June 8, 2007 Jill

I just read the script for Viva Laughlin, one of the pilots picked up for the fall by CBS and Global. Great script. The script by Huff creator Robert Lowry is a good read, has fabulously well-drawn characters and lots and lots of stakes. I can’t wait to watch.

I don’t want to give away any of the story or character details, but I do want to get into the structure of the script.

It’s 67 pages long. The tease ends a quarter of the way down page 10, which is long for a tease, but once you’ve got their eyes, why would you let them get away? Act One ends right right at the top of page 22, making it really an 11 page act.
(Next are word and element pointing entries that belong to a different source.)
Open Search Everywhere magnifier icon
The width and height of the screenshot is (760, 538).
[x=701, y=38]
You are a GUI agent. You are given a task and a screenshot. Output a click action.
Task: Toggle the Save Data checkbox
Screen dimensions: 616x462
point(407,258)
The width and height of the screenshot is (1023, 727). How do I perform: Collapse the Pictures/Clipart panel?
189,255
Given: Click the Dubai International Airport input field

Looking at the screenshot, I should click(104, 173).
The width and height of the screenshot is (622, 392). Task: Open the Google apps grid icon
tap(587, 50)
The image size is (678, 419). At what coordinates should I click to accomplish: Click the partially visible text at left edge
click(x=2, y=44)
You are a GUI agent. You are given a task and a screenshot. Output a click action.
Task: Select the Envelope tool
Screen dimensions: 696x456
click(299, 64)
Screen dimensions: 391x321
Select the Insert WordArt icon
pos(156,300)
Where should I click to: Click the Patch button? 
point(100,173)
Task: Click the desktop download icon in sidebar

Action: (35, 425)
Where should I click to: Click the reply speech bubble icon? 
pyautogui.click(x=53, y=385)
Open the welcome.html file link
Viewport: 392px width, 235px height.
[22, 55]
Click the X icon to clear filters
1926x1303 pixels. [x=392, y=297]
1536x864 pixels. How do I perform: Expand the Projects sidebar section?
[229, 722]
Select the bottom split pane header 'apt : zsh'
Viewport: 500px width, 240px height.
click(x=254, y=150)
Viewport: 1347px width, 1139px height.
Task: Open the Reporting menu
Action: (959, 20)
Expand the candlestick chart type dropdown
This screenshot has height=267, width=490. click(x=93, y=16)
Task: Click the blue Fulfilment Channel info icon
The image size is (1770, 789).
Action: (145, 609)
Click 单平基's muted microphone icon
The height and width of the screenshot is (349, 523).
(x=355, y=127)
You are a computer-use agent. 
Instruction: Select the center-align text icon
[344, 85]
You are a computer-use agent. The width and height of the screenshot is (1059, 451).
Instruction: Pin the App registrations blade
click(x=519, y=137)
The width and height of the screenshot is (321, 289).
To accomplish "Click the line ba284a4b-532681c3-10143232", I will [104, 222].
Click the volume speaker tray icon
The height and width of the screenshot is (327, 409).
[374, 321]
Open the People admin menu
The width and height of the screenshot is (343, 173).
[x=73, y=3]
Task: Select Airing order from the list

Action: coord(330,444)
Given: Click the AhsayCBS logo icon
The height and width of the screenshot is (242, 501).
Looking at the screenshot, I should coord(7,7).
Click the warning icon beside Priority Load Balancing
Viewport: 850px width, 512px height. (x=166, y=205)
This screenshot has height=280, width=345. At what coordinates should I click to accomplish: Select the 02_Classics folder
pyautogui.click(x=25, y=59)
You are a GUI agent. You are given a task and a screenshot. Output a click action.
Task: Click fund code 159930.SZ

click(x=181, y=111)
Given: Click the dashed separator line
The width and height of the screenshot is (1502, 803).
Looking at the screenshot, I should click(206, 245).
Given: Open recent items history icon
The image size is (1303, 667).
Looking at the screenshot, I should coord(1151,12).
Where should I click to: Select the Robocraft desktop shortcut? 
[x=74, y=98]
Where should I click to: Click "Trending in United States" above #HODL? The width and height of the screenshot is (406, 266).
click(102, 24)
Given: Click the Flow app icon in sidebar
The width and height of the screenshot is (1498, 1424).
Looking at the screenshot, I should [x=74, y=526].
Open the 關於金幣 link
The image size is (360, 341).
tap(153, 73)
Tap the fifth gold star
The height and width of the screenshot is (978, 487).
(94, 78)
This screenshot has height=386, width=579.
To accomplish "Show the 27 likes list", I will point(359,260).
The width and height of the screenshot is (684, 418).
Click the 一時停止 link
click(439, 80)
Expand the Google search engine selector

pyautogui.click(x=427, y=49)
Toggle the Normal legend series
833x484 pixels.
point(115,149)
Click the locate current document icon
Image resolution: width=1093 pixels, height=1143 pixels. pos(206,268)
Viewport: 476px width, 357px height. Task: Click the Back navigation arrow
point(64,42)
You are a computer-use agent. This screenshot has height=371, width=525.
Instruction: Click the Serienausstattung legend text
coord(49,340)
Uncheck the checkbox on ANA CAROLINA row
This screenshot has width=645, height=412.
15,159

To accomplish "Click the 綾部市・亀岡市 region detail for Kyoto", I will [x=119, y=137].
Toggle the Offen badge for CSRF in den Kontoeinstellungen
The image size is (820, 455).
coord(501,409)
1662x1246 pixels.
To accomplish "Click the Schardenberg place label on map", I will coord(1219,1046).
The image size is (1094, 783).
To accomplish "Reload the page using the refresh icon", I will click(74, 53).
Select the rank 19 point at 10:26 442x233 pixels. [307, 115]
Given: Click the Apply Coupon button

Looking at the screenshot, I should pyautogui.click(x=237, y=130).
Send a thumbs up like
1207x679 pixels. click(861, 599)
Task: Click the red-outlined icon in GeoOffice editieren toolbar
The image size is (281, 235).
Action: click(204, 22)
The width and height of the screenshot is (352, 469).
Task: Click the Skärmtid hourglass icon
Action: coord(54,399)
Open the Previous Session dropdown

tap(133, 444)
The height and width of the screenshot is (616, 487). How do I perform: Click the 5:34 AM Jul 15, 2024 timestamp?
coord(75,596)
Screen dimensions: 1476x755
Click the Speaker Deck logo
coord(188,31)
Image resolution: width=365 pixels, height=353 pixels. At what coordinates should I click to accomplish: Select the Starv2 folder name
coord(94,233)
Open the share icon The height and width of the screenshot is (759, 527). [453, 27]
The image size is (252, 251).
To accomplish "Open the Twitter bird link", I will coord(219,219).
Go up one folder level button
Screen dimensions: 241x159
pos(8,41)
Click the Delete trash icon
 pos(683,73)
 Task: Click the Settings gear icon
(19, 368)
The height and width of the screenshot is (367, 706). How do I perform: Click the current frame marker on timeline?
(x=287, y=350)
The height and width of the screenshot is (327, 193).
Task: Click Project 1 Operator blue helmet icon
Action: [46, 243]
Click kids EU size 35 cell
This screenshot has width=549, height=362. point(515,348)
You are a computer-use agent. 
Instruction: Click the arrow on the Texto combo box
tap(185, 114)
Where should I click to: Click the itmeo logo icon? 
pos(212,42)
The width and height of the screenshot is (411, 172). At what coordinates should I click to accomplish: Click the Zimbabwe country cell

Act Two ends halfway down 37, so 14.5 pages. Act Three is the only meaty act at 23 pages and Act Four scrapes in at just 9 pages and then there are 6 and a quarter pages of tag.

The tease sets up a man with a dream and ends with his dream in imminent danger. In the first act it gets worse, but the curtain is a kiss between our protagonist and his wife. The second act ends with a murder, the third with our guy threatened by the devil and his dream slipping away from him. The fourth act ends with his son coming forward with at least part of the solution and the episode ends with our guy, surrounded by family, triumphant.

The show focuses primarily on the protagonist, with very few scenes that don’t include him. It hints at a season arc because the murder is unresolved and our guy looks like the best suspect.

The way I read the script, our guy’s big dream in danger is the A-Story. The lines involving his wife and each of his kids are the three sub-plots. You might think of the hooks into the season arc as other threads running through.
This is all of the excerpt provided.